John E. Downey1,2, Piotr Walczak3,4,
Suresh E. Joel1,2, Assaf A. Gilad3,4, Michael T.
McMahon1,2, Heechul Kim3,4, James J. Pekar1,2,
Galit Pelled, 2,5
1F.M. Kirby Research Center for
Functional Brain Imaging, Kennedy Krieger Institute, Baltimore, MD, United
States; 2The Russell H. Morgan Department of Radiology and
Radiological Sciences , Johns Hopkins University School of Medicine,
Baltimore, MD, United States; 3The Russell H. Morgan Department of
Radiology and Radiological Sciences, Johns Hopkins University School of
Medicine, Baltimore, MD, United States; 4Cellular Imaging Section,
Vascular Biology Program, Institute for Cell Engineering , Johns Hopkins
University School of Medicine, Baltimore, MD, United States; 5F.M.

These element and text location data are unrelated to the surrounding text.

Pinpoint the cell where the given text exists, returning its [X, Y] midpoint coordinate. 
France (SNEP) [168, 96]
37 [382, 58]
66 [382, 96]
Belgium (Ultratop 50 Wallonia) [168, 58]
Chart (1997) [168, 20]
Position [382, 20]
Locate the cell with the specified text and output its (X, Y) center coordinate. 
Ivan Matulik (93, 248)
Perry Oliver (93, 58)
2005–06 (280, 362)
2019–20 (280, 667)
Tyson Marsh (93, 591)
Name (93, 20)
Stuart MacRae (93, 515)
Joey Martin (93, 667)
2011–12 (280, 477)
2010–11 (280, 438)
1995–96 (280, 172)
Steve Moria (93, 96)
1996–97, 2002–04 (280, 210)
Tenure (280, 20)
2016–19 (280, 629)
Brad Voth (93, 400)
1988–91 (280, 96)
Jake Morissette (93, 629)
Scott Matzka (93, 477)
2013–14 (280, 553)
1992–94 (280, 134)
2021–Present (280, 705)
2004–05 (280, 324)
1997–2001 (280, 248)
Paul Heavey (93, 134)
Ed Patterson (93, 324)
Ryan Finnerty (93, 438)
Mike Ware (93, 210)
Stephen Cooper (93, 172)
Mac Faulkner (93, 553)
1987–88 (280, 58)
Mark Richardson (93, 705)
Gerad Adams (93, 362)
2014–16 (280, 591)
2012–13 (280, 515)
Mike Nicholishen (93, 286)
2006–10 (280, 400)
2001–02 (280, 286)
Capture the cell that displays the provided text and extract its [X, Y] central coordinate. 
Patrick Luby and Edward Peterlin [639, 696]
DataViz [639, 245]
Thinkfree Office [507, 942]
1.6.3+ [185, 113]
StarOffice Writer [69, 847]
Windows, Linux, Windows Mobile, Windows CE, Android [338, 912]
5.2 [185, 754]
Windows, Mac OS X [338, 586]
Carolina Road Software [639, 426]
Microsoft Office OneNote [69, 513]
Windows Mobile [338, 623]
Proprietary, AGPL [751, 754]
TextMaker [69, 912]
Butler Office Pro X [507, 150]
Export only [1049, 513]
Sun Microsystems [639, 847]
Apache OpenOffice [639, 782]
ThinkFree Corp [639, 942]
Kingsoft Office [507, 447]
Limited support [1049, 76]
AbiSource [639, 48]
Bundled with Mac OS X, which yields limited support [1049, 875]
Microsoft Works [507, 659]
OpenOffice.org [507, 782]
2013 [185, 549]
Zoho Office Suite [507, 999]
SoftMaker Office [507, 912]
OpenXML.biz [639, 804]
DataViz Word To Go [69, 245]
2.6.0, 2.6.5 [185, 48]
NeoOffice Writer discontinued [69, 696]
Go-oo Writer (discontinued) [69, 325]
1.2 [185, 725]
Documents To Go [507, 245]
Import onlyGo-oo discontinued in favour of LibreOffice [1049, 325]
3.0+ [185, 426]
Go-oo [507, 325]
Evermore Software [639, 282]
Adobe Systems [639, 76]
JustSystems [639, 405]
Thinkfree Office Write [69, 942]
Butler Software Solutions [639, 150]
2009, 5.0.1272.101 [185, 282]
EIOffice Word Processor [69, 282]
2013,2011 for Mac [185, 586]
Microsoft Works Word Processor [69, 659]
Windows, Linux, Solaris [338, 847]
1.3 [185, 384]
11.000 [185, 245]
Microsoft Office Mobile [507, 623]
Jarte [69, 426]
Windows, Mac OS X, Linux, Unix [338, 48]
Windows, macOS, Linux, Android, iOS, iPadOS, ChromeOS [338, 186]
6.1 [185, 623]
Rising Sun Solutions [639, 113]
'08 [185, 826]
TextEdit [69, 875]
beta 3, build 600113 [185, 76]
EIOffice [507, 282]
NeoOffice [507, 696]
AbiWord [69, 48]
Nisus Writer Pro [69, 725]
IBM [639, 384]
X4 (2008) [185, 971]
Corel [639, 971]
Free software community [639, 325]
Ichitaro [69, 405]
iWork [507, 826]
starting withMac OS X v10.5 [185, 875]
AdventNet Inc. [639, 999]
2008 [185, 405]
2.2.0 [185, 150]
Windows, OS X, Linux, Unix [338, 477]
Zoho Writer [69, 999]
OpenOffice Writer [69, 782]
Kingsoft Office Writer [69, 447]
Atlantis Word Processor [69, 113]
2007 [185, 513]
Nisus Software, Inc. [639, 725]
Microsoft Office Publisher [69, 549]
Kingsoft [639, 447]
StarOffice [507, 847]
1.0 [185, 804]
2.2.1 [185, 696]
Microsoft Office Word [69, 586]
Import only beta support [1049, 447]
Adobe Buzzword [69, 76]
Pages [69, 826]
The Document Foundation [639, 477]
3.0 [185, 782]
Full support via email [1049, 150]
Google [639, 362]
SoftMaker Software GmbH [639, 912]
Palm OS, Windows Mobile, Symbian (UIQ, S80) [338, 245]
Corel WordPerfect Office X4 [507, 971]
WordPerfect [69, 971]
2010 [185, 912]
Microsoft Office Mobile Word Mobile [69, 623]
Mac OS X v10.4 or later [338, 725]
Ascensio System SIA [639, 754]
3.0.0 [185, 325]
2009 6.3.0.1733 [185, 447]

Kirby Research Center for Functional Brain Imaging, Kennedy Krieger
Institute , Baltimore, MD, United
States
Recent
developments in optical-genetic (optogenetics) approaches enable immediate
manipulations of neuronal firing rate by using light-induced activation of
light sensitive pumps. We have engineered the excitatory neurons in rat
somatosensory cortex to express halorhodopsin (light-sensitive chloride pump)
using direct neuronal infection with lentivirus. Thus, in the presence of
light, the chloride pumps open and trigger neuronal hyperpolarization i.e.
decreases in neuronal firing rate. Consistent with electrophysiology results,
light induced activation of halorhodopsin during forepaw stimulation,
decreased the amplitude and the extent of fMRI responses. These results
introduce an exciting and novel approach to study neuronal behavior in vivo.